**** TESTO ****
Ci sono due tipi di misure di sicurezza da intraprendere:
PERMANENTI che tra le altre cose includono: normativa sismica per l’edilizia, che richieda l’adeguamento antisismico degli edifici; potenziamento dei servizi di pubblica sicurezza; assicurazione e tassazione specifica; raccolta ed analisi dei dati per la stima del rischio sismico e per l’identificazione dei precursori del terremoto; preparazione della risposta alla previsione e delle attività post-disastro: pianificazione; definizione della normativa di base; accumulo delle scorte; simulazione degli allarmi, formazione della popolazione, ecc.
****
(ESERCIZI)
(a) Trascrivi dal testo sulle misure di sicurezza sismica il passo che comincia con "Ci sono due" e prosegue fino a "della popolazione, ecc.".
(b) Secondo il testo sulle misure di sicurezza sismica, a quale scopo si raccolgono e si analizzano i dati? Rispondi in una o due frasi.
**** RIGHE ARCHIVIATE ****
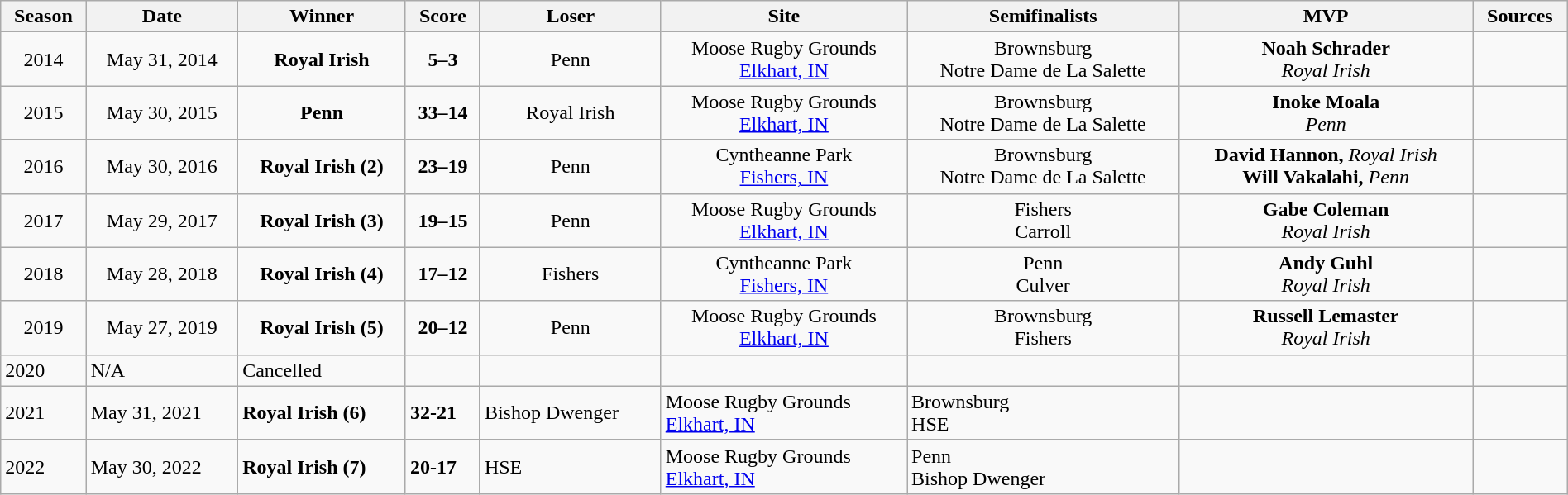
May 27, 2019 (162, 327)
20-17 (442, 466)
2018 (43, 275)
BrownsburgFishers (1044, 327)
2014 (43, 60)
Date (162, 17)
Royal Irish (6) (323, 414)
May 30, 2022 (162, 466)
Royal Irish (5) (323, 327)
2017 (43, 220)
MVP (1327, 17)
Fishers (571, 275)
Site (784, 17)
PennCulver (1044, 275)
Loser (571, 17)
Sources (1520, 17)
May 31, 2014 (162, 60)
Andy GuhlRoyal Irish (1327, 275)
Gabe ColemanRoyal Irish (1327, 220)
2019 (43, 327)
Cancelled (323, 370)
33–14 (442, 112)
Royal Irish (4) (323, 275)
Season (43, 17)
Inoke MoalaPenn (1327, 112)
2020 (43, 370)
Royal Irish (2) (323, 167)
Royal Irish (7) (323, 466)
David Hannon, Royal IrishWill Vakalahi, Penn (1327, 167)
May 28, 2018 (162, 275)
BrownsburgHSE (1044, 414)
2022 (43, 466)
N/A (162, 370)
May 30, 2016 (162, 167)
19–15 (442, 220)
Noah SchraderRoyal Irish (1327, 60)
HSE (571, 466)
Score (442, 17)
FishersCarroll (1044, 220)
5–3 (442, 60)
23–19 (442, 167)
Semifinalists (1044, 17)
May 30, 2015 (162, 112)
May 31, 2021 (162, 414)
Royal Irish (3) (323, 220)
32-21 (442, 414)
2021 (43, 414)
Russell LemasterRoyal Irish (1327, 327)
2016 (43, 167)
PennBishop Dwenger (1044, 466)
2015 (43, 112)
20–12 (442, 327)
May 29, 2017 (162, 220)
17–12 (442, 275)
Bishop Dwenger (571, 414)
Winner (323, 17)
Search for the cell housing the specified text and yield its [X, Y] center coordinate. 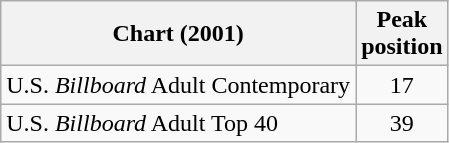
Peakposition [402, 34]
Chart (2001) [178, 34]
U.S. Billboard Adult Top 40 [178, 123]
39 [402, 123]
U.S. Billboard Adult Contemporary [178, 85]
17 [402, 85]
From the cell containing the given text, extract its center point as (X, Y) coordinate. 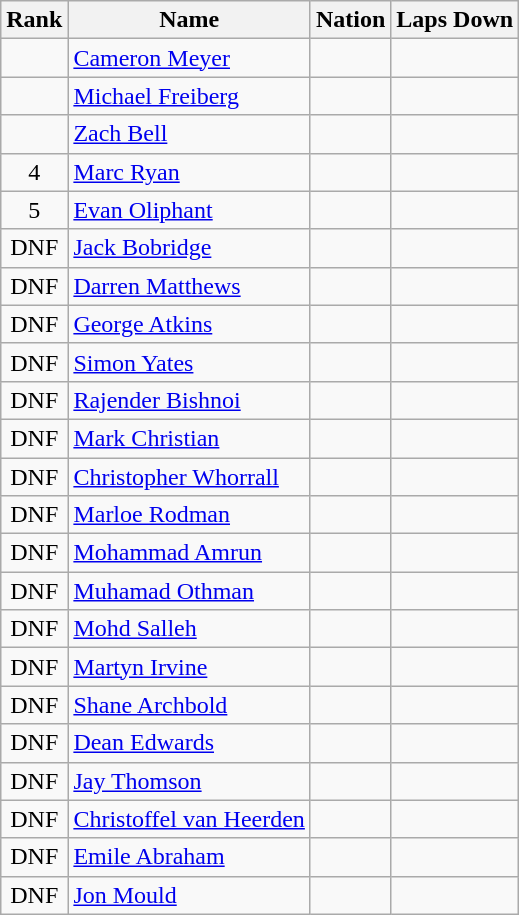
Jack Bobridge (190, 248)
Christoffel van Heerden (190, 819)
Mohd Salleh (190, 629)
Michael Freiberg (190, 96)
Emile Abraham (190, 857)
Name (190, 20)
4 (34, 172)
Evan Oliphant (190, 210)
Christopher Whorrall (190, 477)
Rajender Bishnoi (190, 400)
Marc Ryan (190, 172)
George Atkins (190, 324)
Dean Edwards (190, 743)
Mohammad Amrun (190, 553)
Martyn Irvine (190, 667)
5 (34, 210)
Marloe Rodman (190, 515)
Laps Down (455, 20)
Cameron Meyer (190, 58)
Nation (350, 20)
Darren Matthews (190, 286)
Shane Archbold (190, 705)
Jon Mould (190, 895)
Simon Yates (190, 362)
Jay Thomson (190, 781)
Mark Christian (190, 438)
Muhamad Othman (190, 591)
Zach Bell (190, 134)
Rank (34, 20)
Output the (x, y) coordinate of the center of the cell containing the given text.  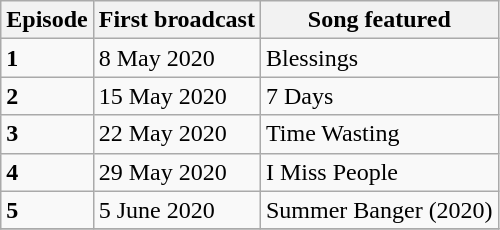
5 (47, 210)
I Miss People (379, 172)
Blessings (379, 58)
Summer Banger (2020) (379, 210)
7 Days (379, 96)
29 May 2020 (176, 172)
22 May 2020 (176, 134)
Song featured (379, 20)
Time Wasting (379, 134)
4 (47, 172)
8 May 2020 (176, 58)
1 (47, 58)
5 June 2020 (176, 210)
3 (47, 134)
15 May 2020 (176, 96)
2 (47, 96)
First broadcast (176, 20)
Episode (47, 20)
Detect which cell encompasses the target text, then output its (x, y) center coordinate. 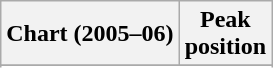
Peakposition (225, 34)
Chart (2005–06) (90, 34)
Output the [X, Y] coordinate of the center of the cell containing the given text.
****
(RISULTATI DEGLI ESERCIZI)
(a)
Ci sono due tipi di misure di sicurezza da intraprendere:
PERMANENTI che tra le altre cose includono: normativa sismica per l’edilizia, che richieda l’adeguamento antisismico degli edifici; potenziamento dei servizi di pubblica sicurezza; assicurazione e tassazione specifica; raccolta ed analisi dei dati per la stima del rischio sismico e per l’identificazione dei precursori del terremoto; preparazione della risposta alla previsione e delle attività post-disastro: pianificazione; definizione della normativa di base; accumulo delle scorte; simulazione degli allarmi, formazione della popolazione, ecc.

(b) La raccolta e l'analisi dei dati servono a stimare il rischio sismico e a identificare i precursori del terremoto.